LONDON, July 16, 2026, 10:13 BST
DCC plc LON:DCC received a takeover proposal worth up to £67.9722 a share, but an investor buying the stock now would be eligible for no more than £66.50. The difference is DCC’s 147.22-pence final dividend, which is awaiting shareholder approval but stopped trading with the shares on May 28. At 6,370 pence, the maximum gross deal spread, the gap between the market price and offer value, is therefore about 4.4% for a new buyer, against 6.7% on the published package.
The distinction is the main change in Thursday’s revised terms. KKR & Co. Inc. NYSE:KKR and Energy Capital Partners kept the fixed cash price at £65.25 and added up to £1.25 tied solely to the sale of DCC’s technology arm, Nexora. The full amount requires at least $800 million in net cash proceeds, excluding cash already held by Nexora and after deductions for working capital and transaction costs. Below that threshold, the payment falls progressively and could reach zero.
That extra £1.25 increases the June package by just 1.9%, while attaching all of the increase to an asset sale whose final price and adjustment formula are not yet settled. It is a small sweetener for a large execution condition.
DCC shares were up 1.03% at 6,370 pence at 10:01 a.m. on 20-minute delayed data. In a separate update, the group said continuing operating profit for the quarter ended June 30 was ahead of last year and in line with expectations. Both Energy and Technology traded ahead, although DCC described the quarter as seasonally less significant and said some energy demand had shifted into the previous quarter because of the Middle East conflict.

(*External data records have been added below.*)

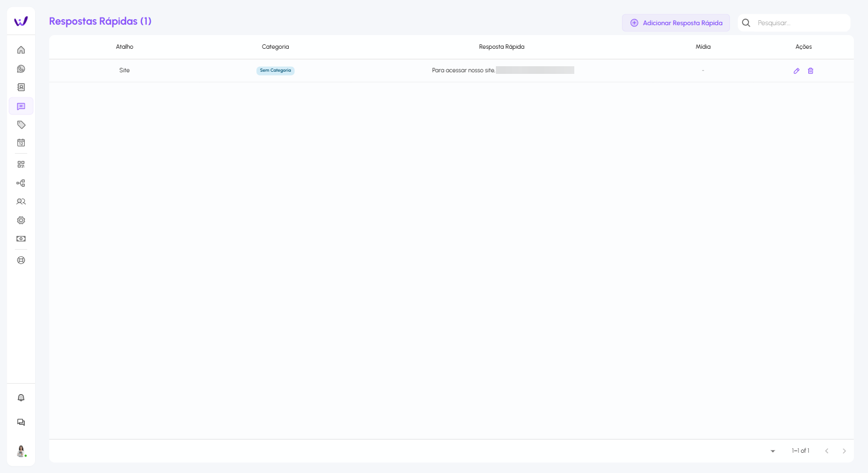Open the lifebuoy support icon

click(21, 260)
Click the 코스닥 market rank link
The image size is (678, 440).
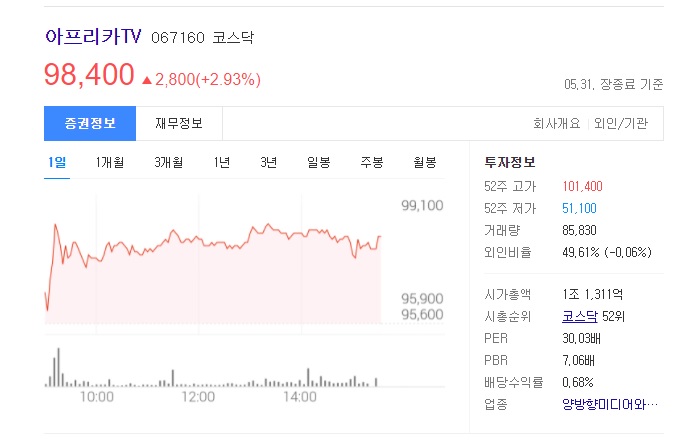pyautogui.click(x=579, y=317)

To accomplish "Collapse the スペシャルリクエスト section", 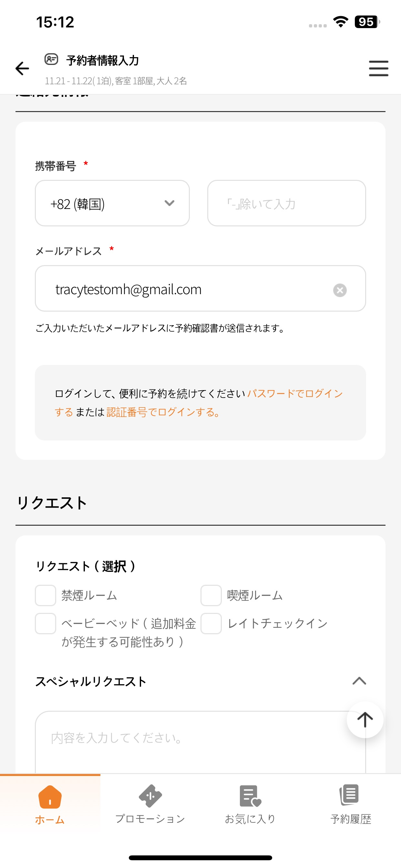I will [359, 681].
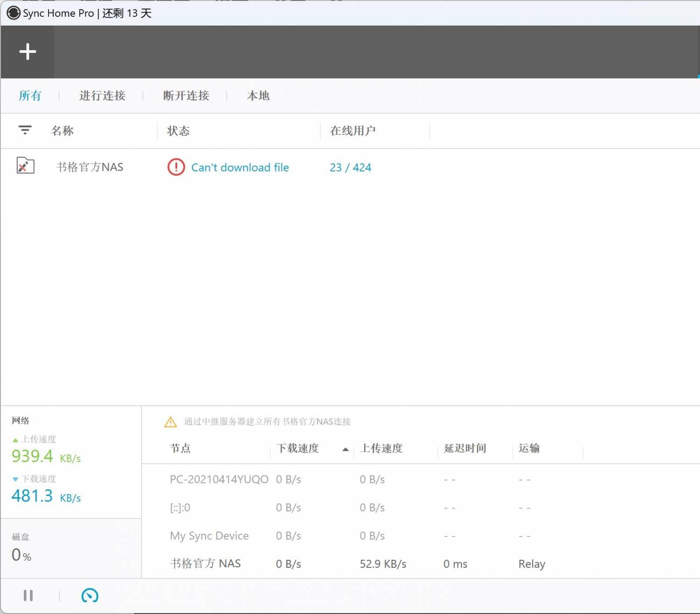Screen dimensions: 700x614
Task: Click the plus button to add folder
Action: coord(28,52)
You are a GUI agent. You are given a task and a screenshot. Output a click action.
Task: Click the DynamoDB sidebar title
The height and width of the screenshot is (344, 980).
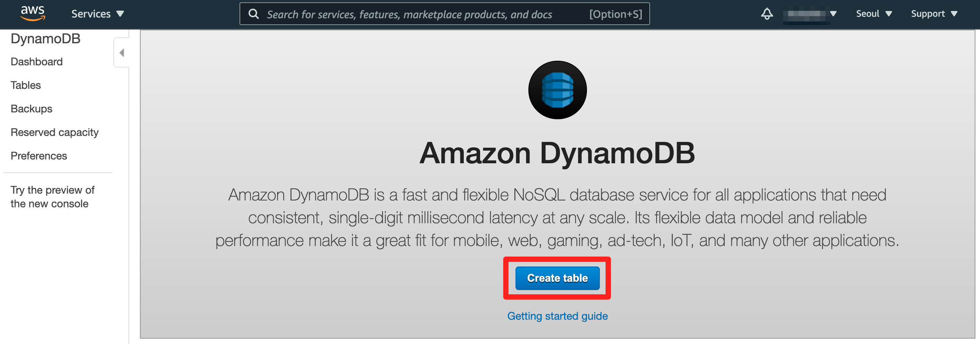[x=45, y=39]
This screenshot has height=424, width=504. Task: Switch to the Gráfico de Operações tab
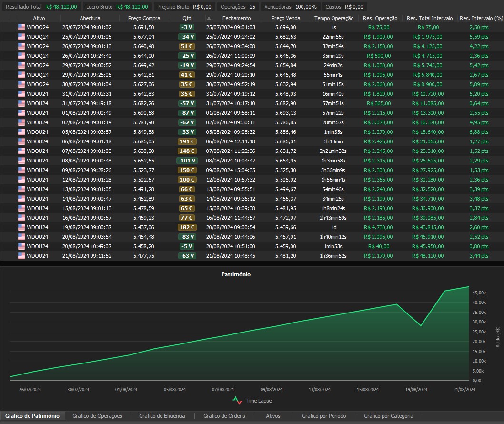coord(97,416)
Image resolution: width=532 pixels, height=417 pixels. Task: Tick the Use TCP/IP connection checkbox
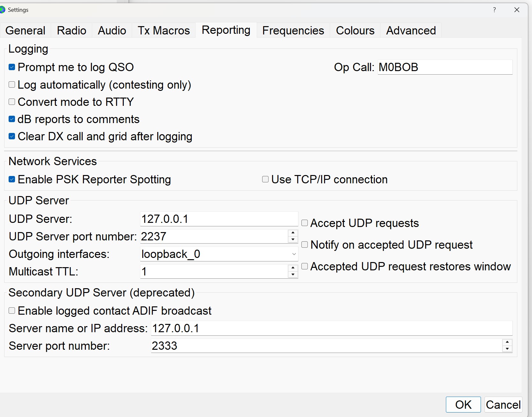click(265, 179)
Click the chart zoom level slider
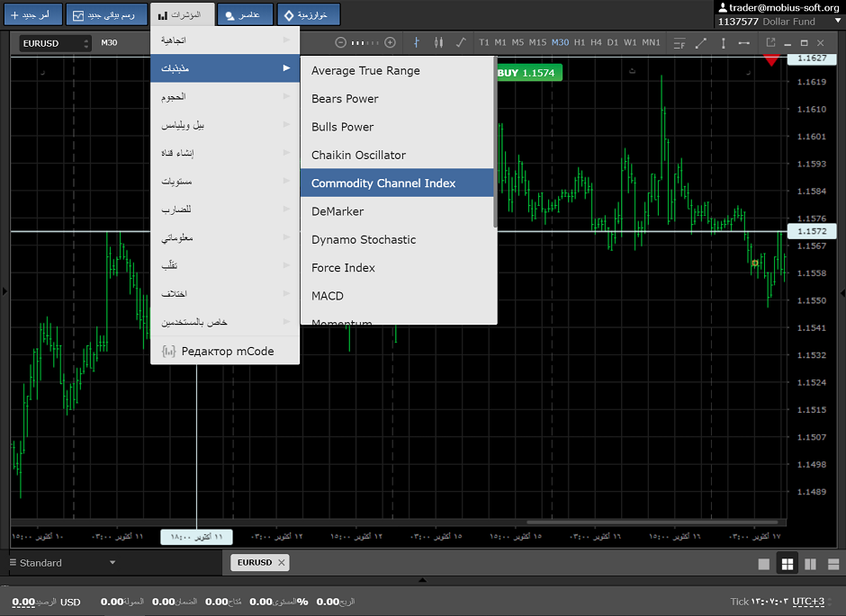846x616 pixels. [365, 42]
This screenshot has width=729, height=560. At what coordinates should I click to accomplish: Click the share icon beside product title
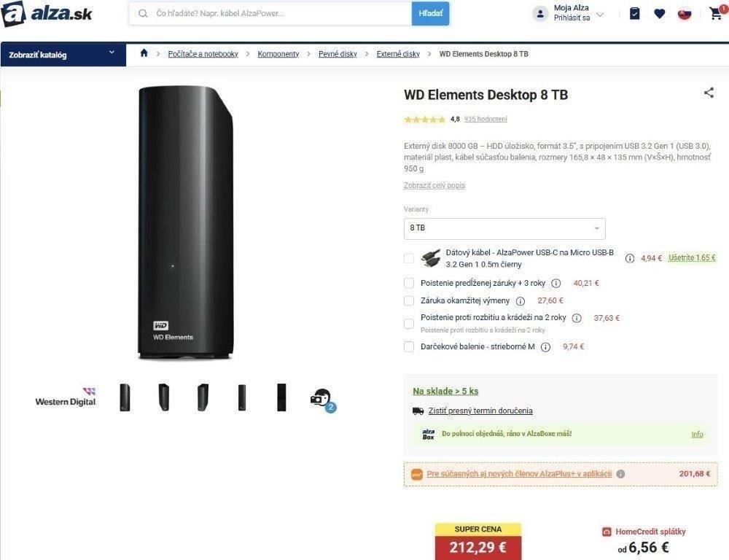(x=709, y=93)
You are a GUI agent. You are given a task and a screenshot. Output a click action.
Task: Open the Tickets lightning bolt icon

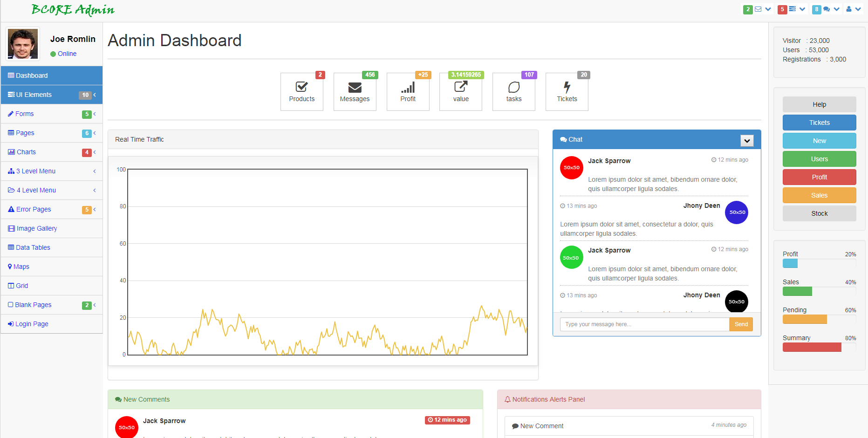tap(567, 87)
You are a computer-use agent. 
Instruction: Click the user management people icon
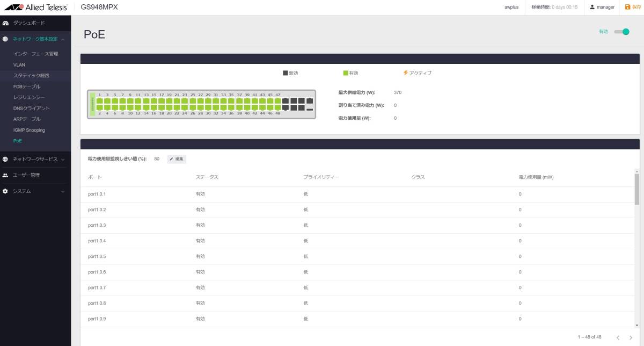point(5,175)
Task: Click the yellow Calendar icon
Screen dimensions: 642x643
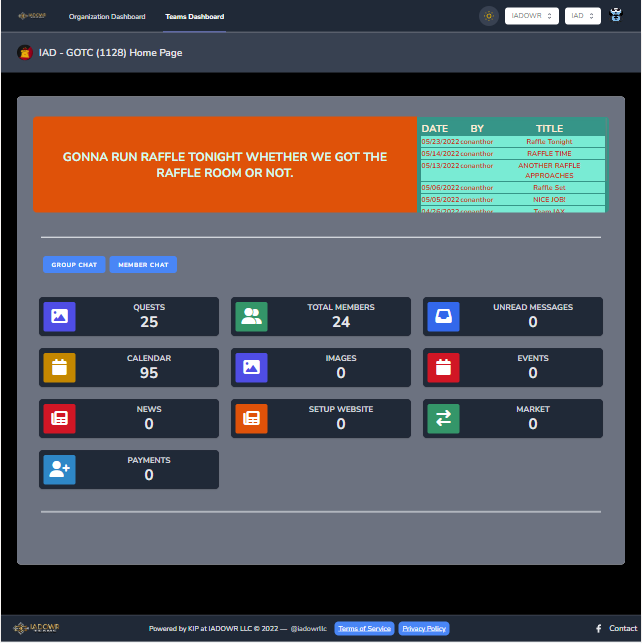Action: pyautogui.click(x=59, y=367)
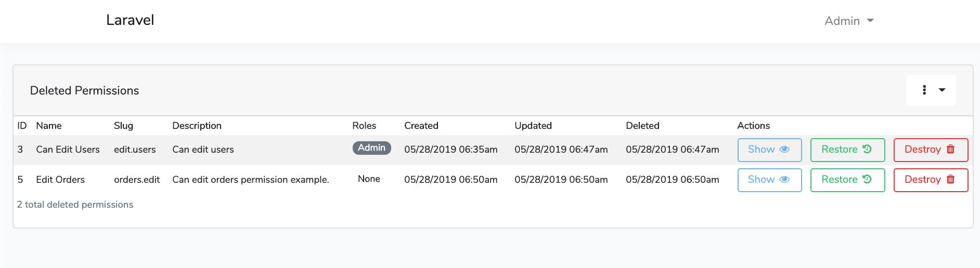
Task: Open the Admin user dropdown
Action: (x=848, y=21)
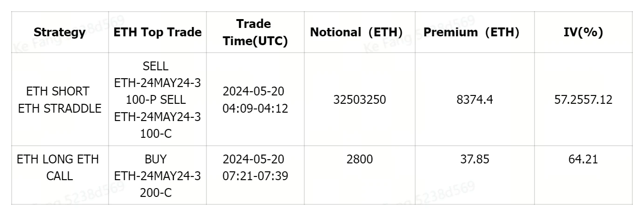Screen dimensions: 644x216
Task: Click the 57.2557.12 IV value
Action: click(583, 100)
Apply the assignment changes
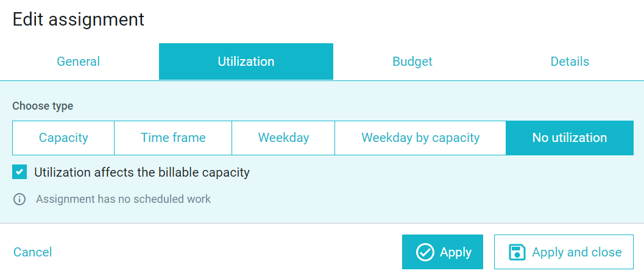The width and height of the screenshot is (644, 279). [442, 252]
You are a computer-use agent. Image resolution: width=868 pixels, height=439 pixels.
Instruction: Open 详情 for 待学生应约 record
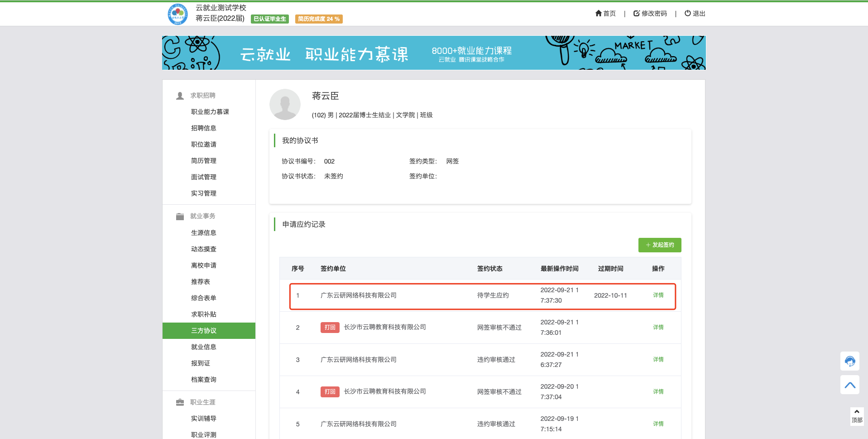pos(658,295)
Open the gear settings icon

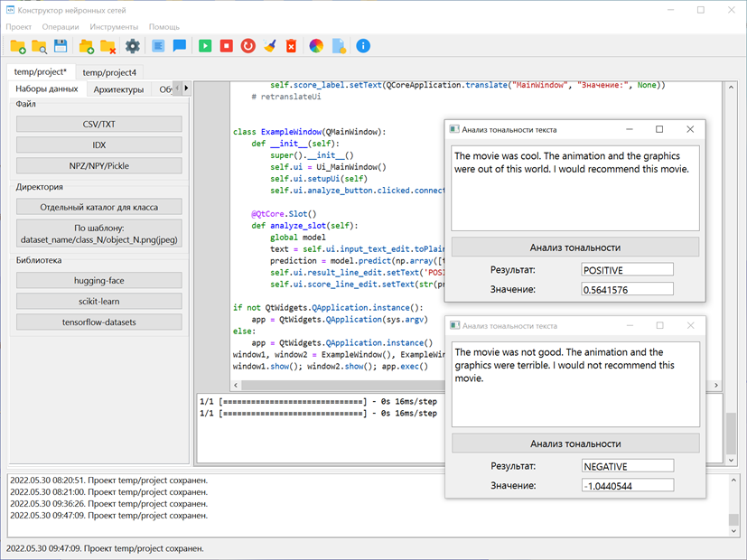pyautogui.click(x=133, y=46)
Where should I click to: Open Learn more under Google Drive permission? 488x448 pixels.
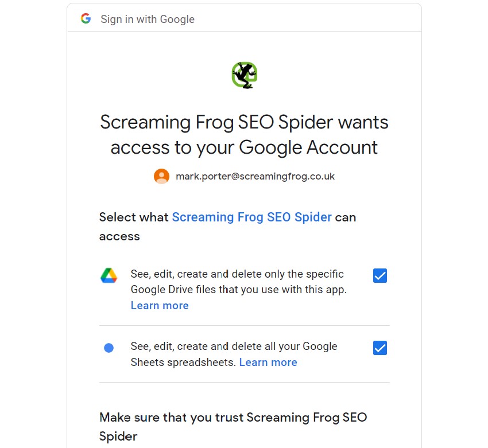tap(160, 305)
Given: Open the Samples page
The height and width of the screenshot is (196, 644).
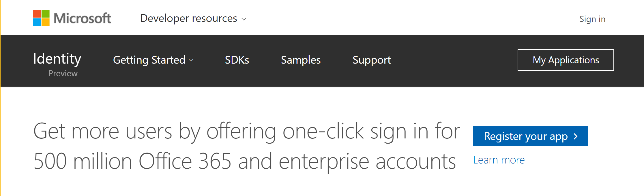Looking at the screenshot, I should tap(301, 60).
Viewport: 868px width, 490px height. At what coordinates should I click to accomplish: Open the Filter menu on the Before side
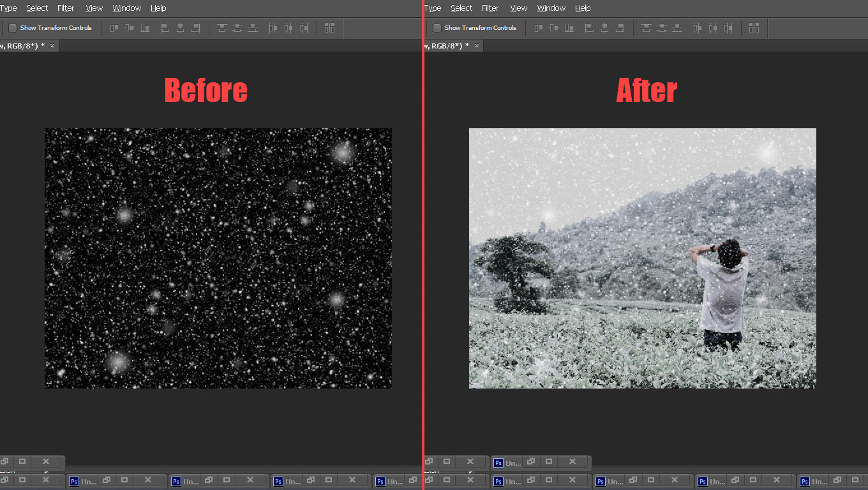[66, 8]
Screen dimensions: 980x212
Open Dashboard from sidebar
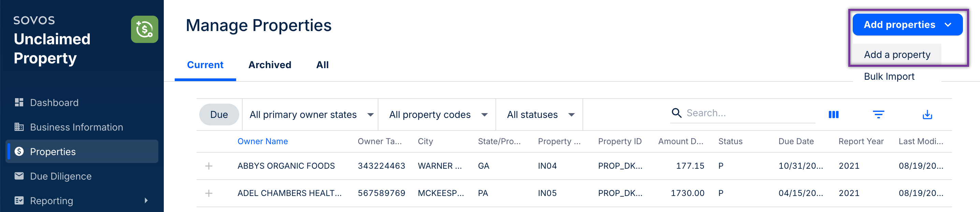point(54,103)
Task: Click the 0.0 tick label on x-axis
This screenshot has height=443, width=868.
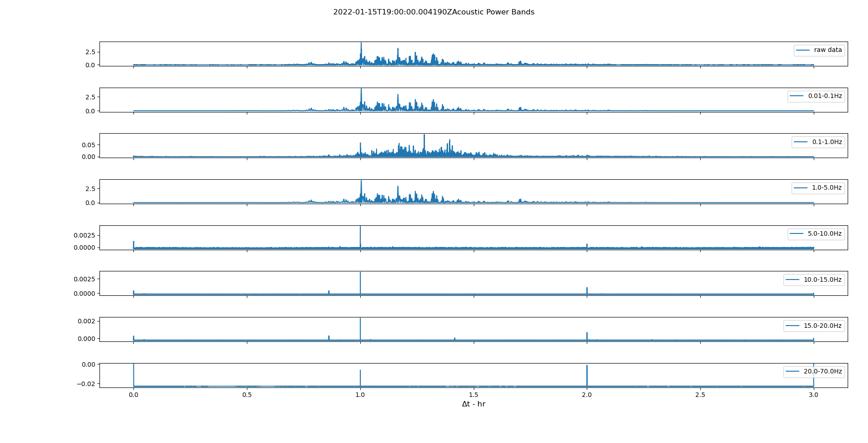Action: [133, 395]
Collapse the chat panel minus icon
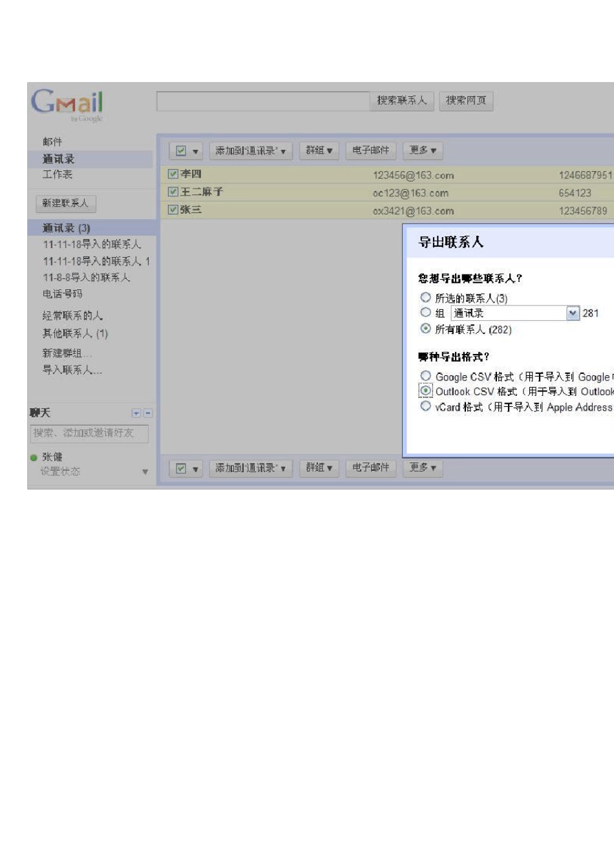 tap(148, 413)
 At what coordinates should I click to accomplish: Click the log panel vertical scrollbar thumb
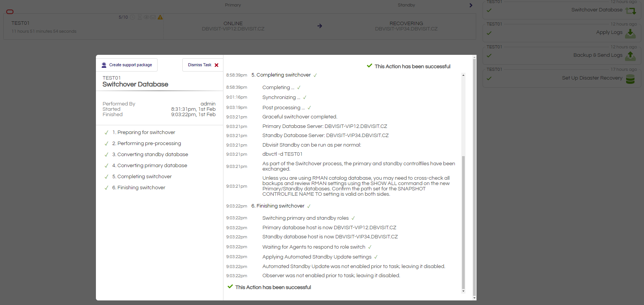click(x=463, y=221)
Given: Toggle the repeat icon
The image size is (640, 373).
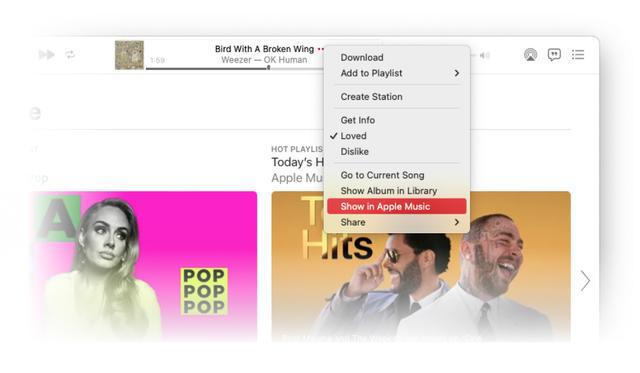Looking at the screenshot, I should click(70, 54).
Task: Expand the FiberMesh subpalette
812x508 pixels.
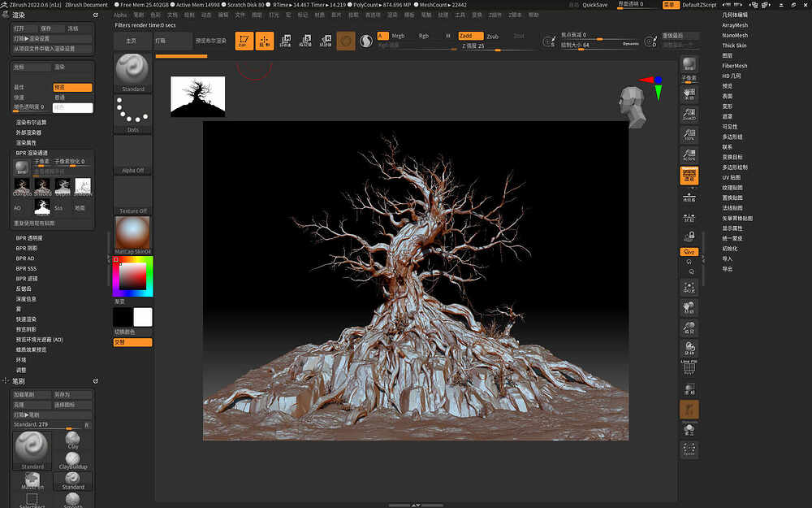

Most of the price reset came before Thursday. The June package lifted stated shareholder value by £8.7222 a share from the first proposal, while the latest revision adds only a conditional £1.25. The guaranteed cash has not moved since June.
| Proposal date | Fixed cash | Final dividend | Nexora-linked cash | Maximum stated value |
|---|---|---|---|---|
| April 29 | £58.00 | — | — | £58.00 |
| June 10 | £65.25 | £1.4722 | — | £66.7222 |
| July 16 | £65.25 | £1.4722 | Up to £1.25 | Up to £67.9722 |
For investors entering after the ex-dividend date, the second comparison is more relevant. The dividend is retained by the holder entitled under the May timetable rather than following shares bought in July.
| At a 6,370p share price | Published package | Buyer entering after ex-dividend date |
|---|---|---|
| Fixed cash | £65.25 | £65.25 |
| Final dividend | £1.4722 | £0 |
| Nexora payment | Up to £1.25 | Up to £1.25 |
| Maximum value | £67.9722 | £66.50 |
| Gross spread | 6.7% | 4.4% |
The fixed cash alone sits 2.4% above the share price. Roughly two percentage points of additional potential return depend on both a firm takeover offer and Nexora producing enough proceeds for the full adjustment. Investors are being offered a narrow reward for two open conditions.
The $800 million hurdle converts to about £591 million at Thursday’s reported exchange rate. Nexora generated £79.8 million of adjusted operating profit in DCC’s latest financial year, putting the threshold at roughly 7.4 times that figure. This is only a scale check, not a conventional valuation multiple, because net sale proceeds after deductions differ from the value normally assigned to an operating business.
Opposition has not disappeared. Reuters reported that Aviva Investors and Fidelity International opposed the June terms and had not immediately commented on the latest proposal. DCC founder Jim Flavin called the earlier bid “miserable” in comments published by The Times. In April, Berenberg analyst James Bayliss described the original timing as “heavily opportunistic” and said shareholders would require a significant increase. Those comments predate Thursday’s top-up. Reuters
But there is still no firm offer. DCC said the exact Nexora adjustment remains under discussion, while the consortium must announce a firm intention to bid or walk away by 5 p.m. London time on July 27. A failed process could remove the takeover premium; a Nexora sale below $800 million could leave even a completed transaction paying little or none of the additional 125 pence.
DCC’s standalone case gained some support from the trading statement. The group completed its entry into the Polish, Hungarian, Czech and Slovak liquid-gas markets in late May, ahead of its original timetable, and said the Nexora sale remained on track for agreement by year-end. DCC, which reported £15.4 billion of revenue and £634 million of adjusted operating profit for the year ended March, is also seeking approval at Thursday’s annual meeting to rename itself DCC Energy plc.
At the current price, investors appear to treat the £65.25 base cash as plausible while assigning a discount to both completion and the full Nexora payment. The last slice of value now rests on the disposal, not the dividend.